The modules provide increased light output and increased useful
life. The lenses of the invention may be clear or tinted to provide
various colors.
[0007] Other objects and features will be in part apparent and in
part pointed out hereinafter.
BRIEF DESCRIPTION OF THE DRAWINGS
[0008] FIG. 1 is a vertical cross sectional view of an emergency
warning light according to the invention including a heat sink, a
single light engine, a lens and a power supply circuit.
[0009] FIG. 2 is a perspective view of the inner surface of a lens
of an emergency warning light according to the invention
illustrating the TIR surface configurations.

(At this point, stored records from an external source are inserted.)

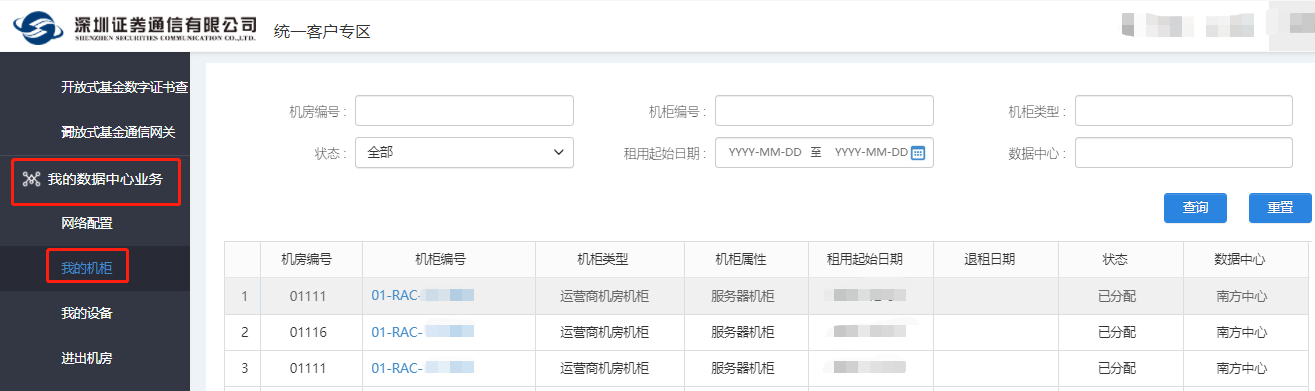Open second row 01-RAC cabinet link

[x=422, y=332]
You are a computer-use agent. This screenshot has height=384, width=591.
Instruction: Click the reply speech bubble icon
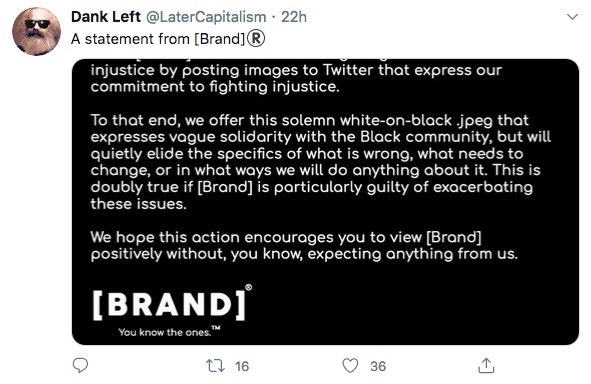coord(80,365)
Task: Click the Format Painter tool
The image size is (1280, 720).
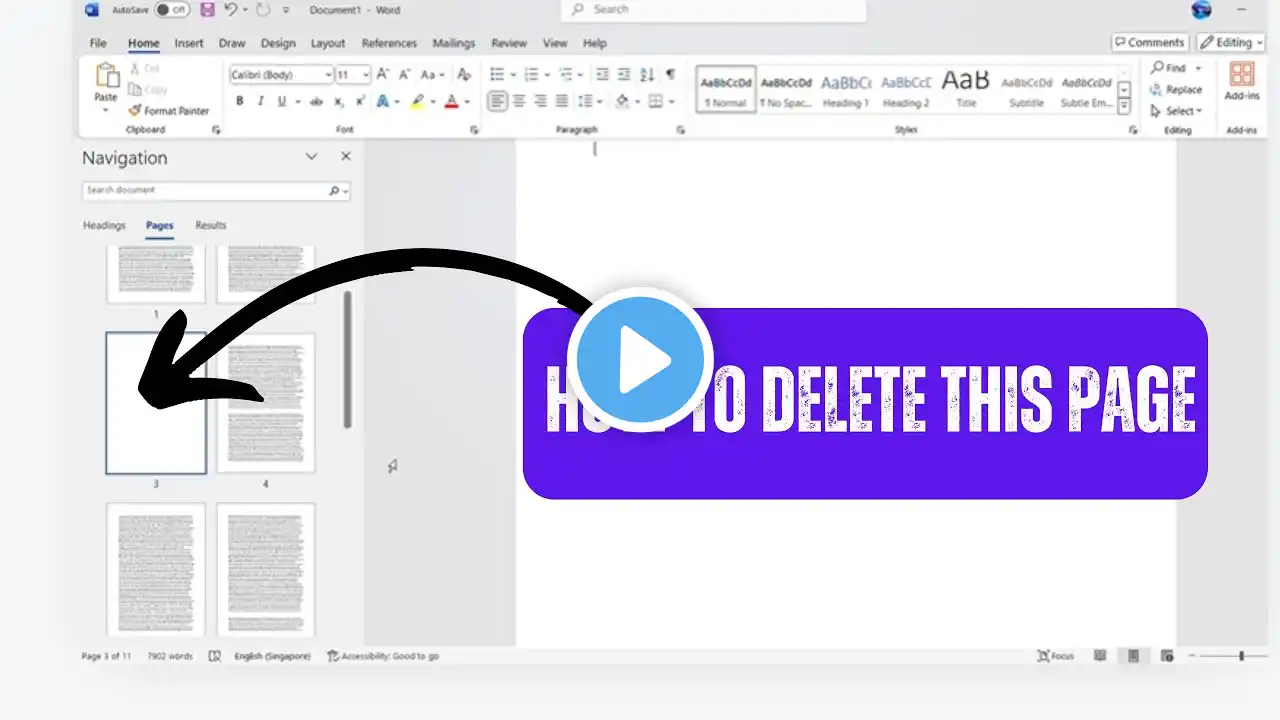Action: point(169,111)
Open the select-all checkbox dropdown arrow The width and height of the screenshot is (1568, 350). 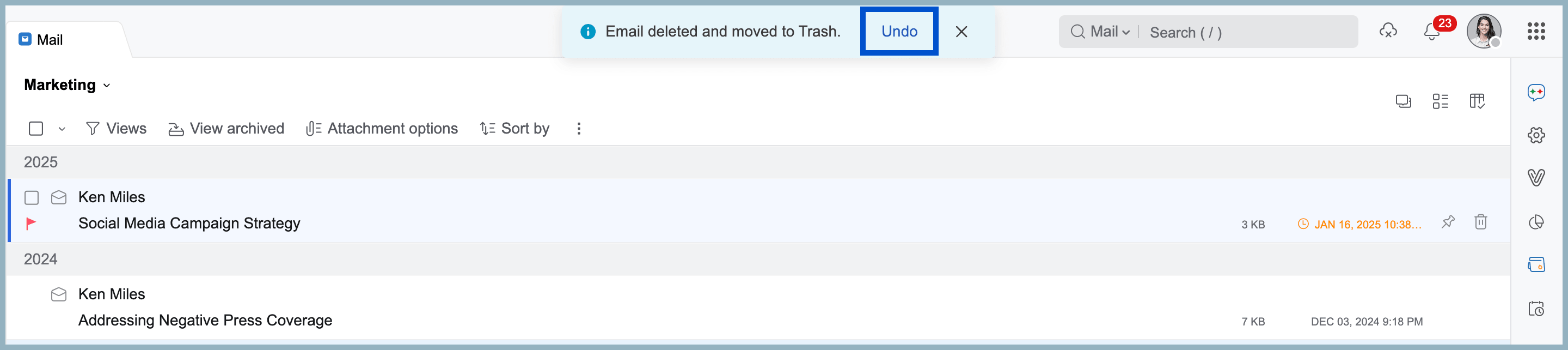(x=62, y=129)
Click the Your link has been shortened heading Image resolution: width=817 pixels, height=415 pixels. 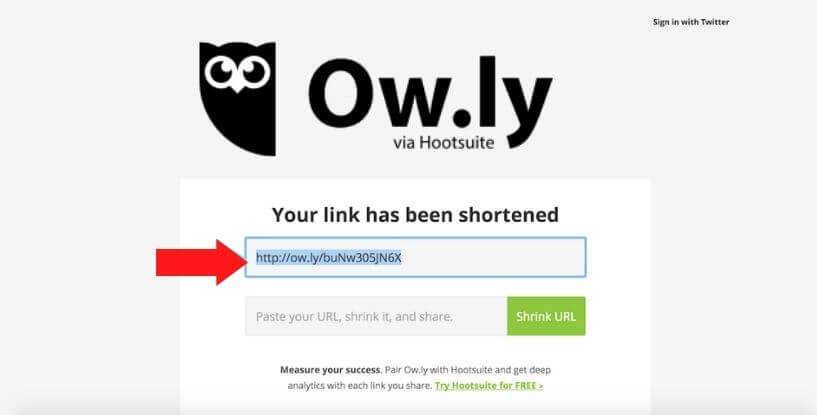coord(415,215)
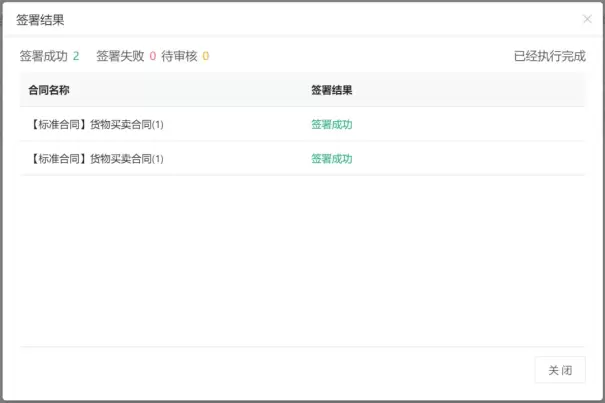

[0010] FIG. 3 is horizontal cross sectional view taken along lines
3-3 of the lens of FIG. 2.
[0011] FIG. 4 is a block diagram of a constant current step up
power supply circuit for a light engine for an emergency warning
light according to the invention.
[0012] FIG. 5 is a vertical cross sectional view of an emergency
warning light according to the invention including a heat sink, two
light engines, two lenses and two power supply circuits.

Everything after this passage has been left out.